LOCK TABLES can lead to crashes or locks when used with Galera #27071

butonic · 2017-02-01T14:43:53Z

See https://mariadb.com/kb/en/mariadb/lock-tables-and-unlock-tables/#limitations

Also we are seeing installations that have to do a 'repair table' to fix the cluster. The specific problem is

ERROR 1100 (HY000): Table oc_appconfig' was not locked with LOCK TABLES

The documentation only explains:

While a connection holds an explicit lock on a table, it cannot access a non-locked table. If you try, the [...] error will be produced [...]

AFAICT locking is only used for the oc_jobs table: https://github.com/owncloud/core/blob/master/lib/private/BackgroundJob/JobList.php#L191-L210 However a WRITE lock is intended to prevent other connections from updating the table. Galera does not propagate locks ... no Idea what exactly is causing the error.

Introduced with d0a2fa0 ... seems to be released with 9.1.0

Any other installation running 9.1 on galera without this problem?

cc @DeepDiver1975 @felixboehm @PhilippSchaffrath @dercorn @IljaN

The text was updated successfully, but these errors were encountered:

phisch · 2017-02-01T14:52:19Z

What is weird, is that an instance with this error works fine after a repair table and might randomly fail again after a few hours or a day.

Even if this is caused by jobs, a request to index.php should hold its own connection which should run without any problems. But we could see that no requests at all will work, all requests get the same error. The table is accessible perfectly fine if you connect to the database itself and run the query manual.

Information provided »
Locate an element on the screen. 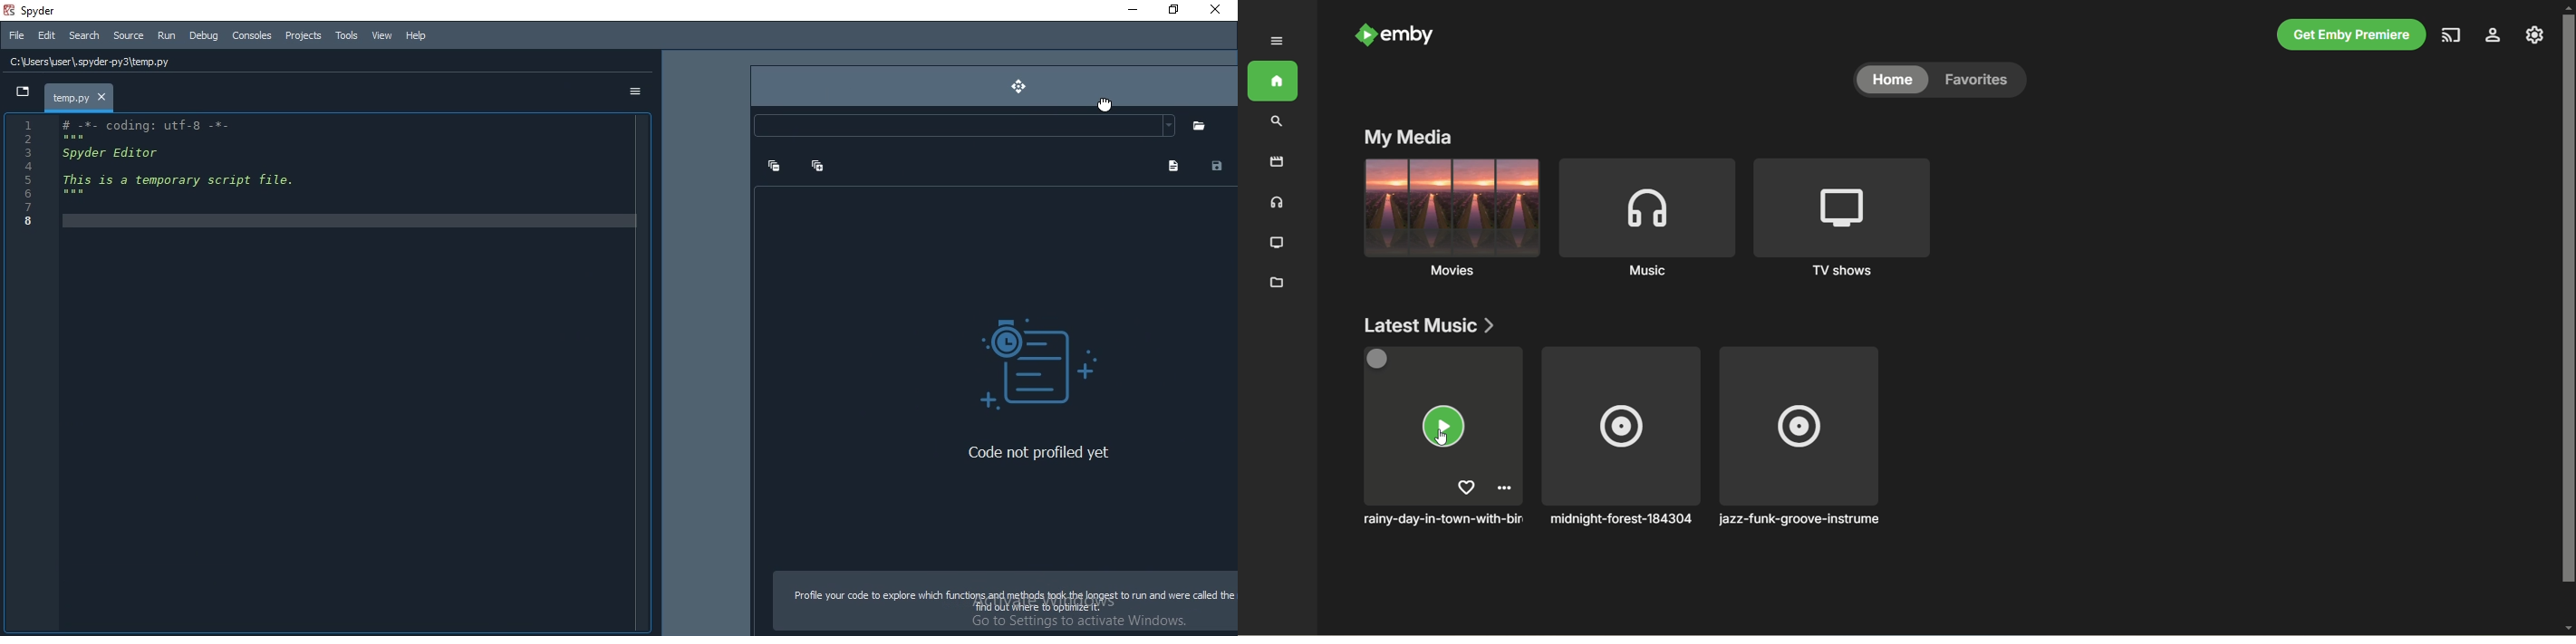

What you need to do »
a) Which accounts are tagged on the cc line of the LOCK TABLES issue thread above?
b) Return everything in the LOCK TABLES issue thread from "butonic · 2017-02-01T14:43:53Z" down to "causing the error.", copied word for word.

Answer list »
a) @DeepDiver1975, @felixboehm, @PhilippSchaffrath, @dercorn, @IljaN

b)
butonic · 2017-02-01T14:43:53Z

See https://mariadb.com/kb/en/mariadb/lock-tables-and-unlock-tables/#limitations

Also we are seeing installations that have to do a 'repair table' to fix the cluster. The specific problem is

ERROR 1100 (HY000): Table oc_appconfig' was not locked with LOCK TABLES

The documentation only explains:

While a connection holds an explicit lock on a table, it cannot access a non-locked table. If you try, the [...] error will be produced [...]

AFAICT locking is only used for the oc_jobs table: https://github.com/owncloud/core/blob/master/lib/private/BackgroundJob/JobList.php#L191-L210 However a WRITE lock is intended to prevent other connections from updating the table. Galera does not propagate locks ... no Idea what exactly is causing the error.